Джордж перевел взгляд на свои бледно-серые пальцы с коротко остриженными серыми ногтями.
— Наверное, чтобы проблем с цветом кожи больше не было, — вяло откликнулся он. — Решение расового вопроса.
— Угадали! Но я, естественно, предполагал лишь политическое и этическое решения такой серьезной проблемы. А ваши первичные мыслительные процессы снова совершили неожиданный выверт. Обычно такое оборачивалось своего рода лавированием, увертками, отклонением в сторону, но сейчас вы, Джордж, превзошли самого себя, заглянули в самый что ни на есть корень. Изменить человека биологически! Человечество никогда не сталкивалось с расовой проблемой! Не было такой проблемы — и баста! Мы с вами, Джордж, единственные на Земле знаем, что на самом-то деле это не так! Вы способны прочувствовать это? Никаких каст в Индии, никаких линчеваний в Алабаме, никакой резни в Йоханнесбурге! С войнами мы покончили, а расовых проблем не было и вовсе! Никто во всей истории человеческой цивилизации не пострадал из-за цвета своей кожи! Вы прогрессируете, Джордж! Вопреки своей воле можете угодить в список величайших благодетелей рода людского. Сколько времени и сил отдали люди попыткам отыскать религиозное решение проблемы человеческого страдания, а тут приходите вы, и все будды с иисусами выглядят отныне жалкими балаганными факирами, каковыми, впрочем, и являются. Они ведь просто старались оградить нас от зла — мы же с вами, Джордж, искореним его подчистую, ломтик за ломтиком, часть за частью!
Триумфальные песнопения Хабера действовали на Орра удручающе, и, перестав в них вслушиваться, он погрузился в себя. Покопавшись в памяти, Джордж обнаружил, что в ней нет более места битве при Геттисберге и никто в мире не знает теперь человека по имени Мартин Лютер Кинг. Но подобные пустяки показались тогда Орру столь ничтожной платой за полное искоренение всех расовых предрассудков из человеческой истории, что он счел за благо промолчать.

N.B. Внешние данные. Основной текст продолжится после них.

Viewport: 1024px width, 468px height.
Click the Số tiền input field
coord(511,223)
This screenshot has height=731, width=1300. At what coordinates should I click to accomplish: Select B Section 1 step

Теперь же мысль, что он никогда не встречал женщину с янтарной кожей и курчавыми черными волосами, мальчиковой стрижкой, подчеркивающей лепные формы изящного черепа, мало сказать не радовала. Это неправильно, невозможно. Миллиарды людей на планете, и все серые, точно эскадренные миноносцы на параде, — нет, такое просто невыносимо!
Вот почему ему не удается отыскать Хитер здесь, в этом жутковато однообразном мире. Она не могла родиться серой. Цвет кожи, напоминающий о янтаре и чае, — существенная ее часть, и не случайно. Стервозность и робость, дерзость и нежность — все это слагаемые ее бытия, противоречивой ее натуры, темной и прозрачной одновременно, как драгоценный балтийский янтарь. Хитер не могла существовать в мире серых людей. Она здесь попросту не рождалась.